Bahçeli, iktidarın yanlış hareket ettiğini ileri sürerek, ''Demokratik Açılım zırvasıyla Türkiye'yi yıkıma ihanete nasıl sürükleyebilirsiniz? İyi bir politika uygularsınız işsizliği bitirebilirsiniz, yoksulluğu kaldırırsınız ama bin yıllık kardeşlik bir zedelenirse, millet birbirine düşerse o zaman bunun telafisi mümkün olmaz. Bu memlekette huzur, can ve mal güvenliği, istikrar kalmaz'' dedi. MHP lideri, İstanbul'da yakılan araçlarla ilgili şunları söyledi: ''Şimdi bir düşünün, İstanbul'dasınız. Allah lütfetmiş beş on kuruş kazanıyorsunuz. Kazandığınıza banka kredisi ilave ediyorsunuz ve bir taksi alıyorsunuz, minibüs ya da otobüs alıyorsunuz. Akşam eve geliyorsunuz. Çoluk çocukla sofrada oturuyorsunuz. Allah'ın verdiği nimeti yiyeceğiniz sırada dışarda bir gürültü. Nedir diye bakıyorsunuz, kimin arabası? Bir bakıyor ki, kendi arabası. 18 günde Hüsnü Mübarek, bir meydanda toplanılması sonucunda iktidardan oldu. 18 günde İstanbul'da yanan araba; minibüsü, otobüsü, taksisiyle 80'i buldu. Bir tane araba yanmamış, bir tane insan ölmemiş. Buna rağmen yoksulluk ve geçim darlığından dolayı, 31 yıl iktidarda bulunan bir diktatör görevden alınıyor.
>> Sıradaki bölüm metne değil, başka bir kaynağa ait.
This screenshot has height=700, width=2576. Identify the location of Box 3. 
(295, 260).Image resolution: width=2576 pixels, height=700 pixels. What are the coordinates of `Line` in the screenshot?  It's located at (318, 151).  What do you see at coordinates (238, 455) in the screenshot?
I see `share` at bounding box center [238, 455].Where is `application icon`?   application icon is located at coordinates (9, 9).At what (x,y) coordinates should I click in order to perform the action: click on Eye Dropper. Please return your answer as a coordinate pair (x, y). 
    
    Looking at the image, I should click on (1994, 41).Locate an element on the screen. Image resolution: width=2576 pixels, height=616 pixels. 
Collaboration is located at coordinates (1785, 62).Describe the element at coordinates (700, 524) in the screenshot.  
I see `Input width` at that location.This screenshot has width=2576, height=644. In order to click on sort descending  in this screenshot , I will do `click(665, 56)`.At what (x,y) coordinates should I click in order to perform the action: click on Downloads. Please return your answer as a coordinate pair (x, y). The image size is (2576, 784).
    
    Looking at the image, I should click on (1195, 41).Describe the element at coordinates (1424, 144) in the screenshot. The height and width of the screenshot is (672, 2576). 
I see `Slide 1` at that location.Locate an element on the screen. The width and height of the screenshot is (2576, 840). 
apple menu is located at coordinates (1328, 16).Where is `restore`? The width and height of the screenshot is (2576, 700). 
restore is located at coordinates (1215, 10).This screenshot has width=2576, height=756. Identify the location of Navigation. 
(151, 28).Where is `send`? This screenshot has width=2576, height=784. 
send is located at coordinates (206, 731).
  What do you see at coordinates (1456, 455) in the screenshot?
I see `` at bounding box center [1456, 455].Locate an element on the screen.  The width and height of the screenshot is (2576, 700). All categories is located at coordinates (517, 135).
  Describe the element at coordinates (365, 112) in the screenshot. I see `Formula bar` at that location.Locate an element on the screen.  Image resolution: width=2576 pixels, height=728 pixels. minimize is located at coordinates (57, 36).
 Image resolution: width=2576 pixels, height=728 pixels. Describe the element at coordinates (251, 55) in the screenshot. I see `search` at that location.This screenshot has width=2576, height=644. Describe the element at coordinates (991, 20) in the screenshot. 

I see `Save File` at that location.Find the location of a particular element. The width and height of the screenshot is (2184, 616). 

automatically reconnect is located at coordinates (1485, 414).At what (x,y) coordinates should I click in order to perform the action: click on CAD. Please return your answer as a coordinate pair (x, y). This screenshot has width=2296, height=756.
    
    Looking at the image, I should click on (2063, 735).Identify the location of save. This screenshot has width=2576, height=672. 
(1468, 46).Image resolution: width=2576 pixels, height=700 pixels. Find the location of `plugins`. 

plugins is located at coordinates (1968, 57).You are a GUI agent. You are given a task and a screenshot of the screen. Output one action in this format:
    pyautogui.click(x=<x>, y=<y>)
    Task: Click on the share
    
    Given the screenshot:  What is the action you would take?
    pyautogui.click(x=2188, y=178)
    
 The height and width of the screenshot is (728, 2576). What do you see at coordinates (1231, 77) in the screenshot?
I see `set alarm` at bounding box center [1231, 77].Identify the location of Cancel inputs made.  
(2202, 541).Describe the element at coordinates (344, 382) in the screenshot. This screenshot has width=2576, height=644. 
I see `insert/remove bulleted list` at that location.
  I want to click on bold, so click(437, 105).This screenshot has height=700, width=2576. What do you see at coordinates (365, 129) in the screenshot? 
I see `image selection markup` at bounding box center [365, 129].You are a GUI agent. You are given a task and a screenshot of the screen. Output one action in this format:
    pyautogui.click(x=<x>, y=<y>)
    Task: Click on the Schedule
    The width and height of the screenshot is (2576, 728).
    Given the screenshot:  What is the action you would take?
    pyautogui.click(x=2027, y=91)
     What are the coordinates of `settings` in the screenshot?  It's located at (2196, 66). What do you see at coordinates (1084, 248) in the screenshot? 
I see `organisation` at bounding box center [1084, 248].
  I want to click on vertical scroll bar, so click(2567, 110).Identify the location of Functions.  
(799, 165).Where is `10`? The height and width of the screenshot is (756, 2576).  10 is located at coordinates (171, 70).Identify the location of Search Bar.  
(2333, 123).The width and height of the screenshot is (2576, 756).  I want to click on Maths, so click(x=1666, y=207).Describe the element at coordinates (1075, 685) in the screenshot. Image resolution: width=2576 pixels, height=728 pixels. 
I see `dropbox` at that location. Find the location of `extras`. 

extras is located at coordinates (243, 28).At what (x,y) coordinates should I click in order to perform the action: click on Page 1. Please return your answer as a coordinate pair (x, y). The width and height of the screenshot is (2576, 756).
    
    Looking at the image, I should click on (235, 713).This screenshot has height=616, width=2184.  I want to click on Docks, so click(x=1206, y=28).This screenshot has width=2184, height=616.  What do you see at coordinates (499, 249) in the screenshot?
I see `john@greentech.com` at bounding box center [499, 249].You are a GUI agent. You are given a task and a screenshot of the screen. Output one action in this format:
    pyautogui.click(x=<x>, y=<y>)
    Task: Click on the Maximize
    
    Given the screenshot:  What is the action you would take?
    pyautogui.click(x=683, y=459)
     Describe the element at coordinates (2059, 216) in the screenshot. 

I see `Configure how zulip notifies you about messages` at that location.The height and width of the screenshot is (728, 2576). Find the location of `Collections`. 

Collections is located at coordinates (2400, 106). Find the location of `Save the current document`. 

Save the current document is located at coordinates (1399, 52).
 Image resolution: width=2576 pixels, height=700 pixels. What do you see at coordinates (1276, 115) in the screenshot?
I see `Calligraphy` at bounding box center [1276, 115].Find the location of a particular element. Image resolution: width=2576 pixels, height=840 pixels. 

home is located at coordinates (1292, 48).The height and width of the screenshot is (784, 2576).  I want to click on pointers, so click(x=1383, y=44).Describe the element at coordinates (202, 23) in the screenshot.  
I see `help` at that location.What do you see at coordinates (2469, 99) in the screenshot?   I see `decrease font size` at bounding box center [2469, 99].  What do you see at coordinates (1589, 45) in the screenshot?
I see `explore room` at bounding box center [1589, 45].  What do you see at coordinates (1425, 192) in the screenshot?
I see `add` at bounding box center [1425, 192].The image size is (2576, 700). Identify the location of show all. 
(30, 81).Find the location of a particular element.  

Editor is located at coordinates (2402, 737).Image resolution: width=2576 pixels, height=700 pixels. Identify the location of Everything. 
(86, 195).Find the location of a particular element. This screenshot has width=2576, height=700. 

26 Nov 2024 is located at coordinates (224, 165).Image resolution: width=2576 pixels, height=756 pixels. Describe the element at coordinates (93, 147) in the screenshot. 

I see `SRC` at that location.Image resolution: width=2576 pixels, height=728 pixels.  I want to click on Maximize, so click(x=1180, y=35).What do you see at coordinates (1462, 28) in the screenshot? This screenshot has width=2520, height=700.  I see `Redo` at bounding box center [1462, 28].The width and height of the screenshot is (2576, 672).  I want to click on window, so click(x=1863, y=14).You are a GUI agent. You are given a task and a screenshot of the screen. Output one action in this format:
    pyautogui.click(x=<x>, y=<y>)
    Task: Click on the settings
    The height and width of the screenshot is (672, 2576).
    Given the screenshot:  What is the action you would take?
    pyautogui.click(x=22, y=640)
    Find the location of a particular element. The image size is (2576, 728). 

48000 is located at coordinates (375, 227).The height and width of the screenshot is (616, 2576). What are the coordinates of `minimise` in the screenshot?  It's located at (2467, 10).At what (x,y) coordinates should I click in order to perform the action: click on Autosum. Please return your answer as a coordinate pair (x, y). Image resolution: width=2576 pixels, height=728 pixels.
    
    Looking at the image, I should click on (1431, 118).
Türkiye kan gölünde ama 'ileri demokrasi' palavralarıyla milletimizi aldatıyorlar.''

'Sayın Başbakan neredesin? Havadasın'

Devlet Bahçeli, Şırnak, Şemdinli, Yüksekova ve Hakkari'de valilerin, kaymakamların cesaret edip sokağa çıkamadığını iddia ederek, sokakta terörist PKK yanlılarıyla, emniyet güçlerinin bulunduğunu söyledi. Bölgede havalar kararmaya başladığından itibaren ayaklanma provaları yapıldığını öne süren Bahçeli, şunları kaydetti: ''Güvenlik güçleri, sabaha kadar müdahale ediyor. Sayın Başbakan neredesin? Havadasın. Dün Rusya'daydın geldin, Suudi Arabistan'a gittin. Yarın nereye gideceğin belli değil. İçişleri Bakanı, mücadeleyi polis kardeşlerine bırakmışsın ortada yoksun. O zaman bu ülke nereye gidiyor, bunu düşünmek lazım. Bunun için bu parti meselesi olmaktan çıkmıştır. Bir millet, ülke meselesi haline gelmiştir. Bu iktidardan kurtulmanın zamanı gelmiştir. Bu iktidar bitmiştir, tükenmiştir. Bu iktidar, yıkım projesiyle ihanete doğru gitmektedir. AKP'den Türkiye'yi kurtarmak lazımdır. Elinizde fırsat var.'' Bahçeli, mitingin ardından İnegöl ilçesine gitti.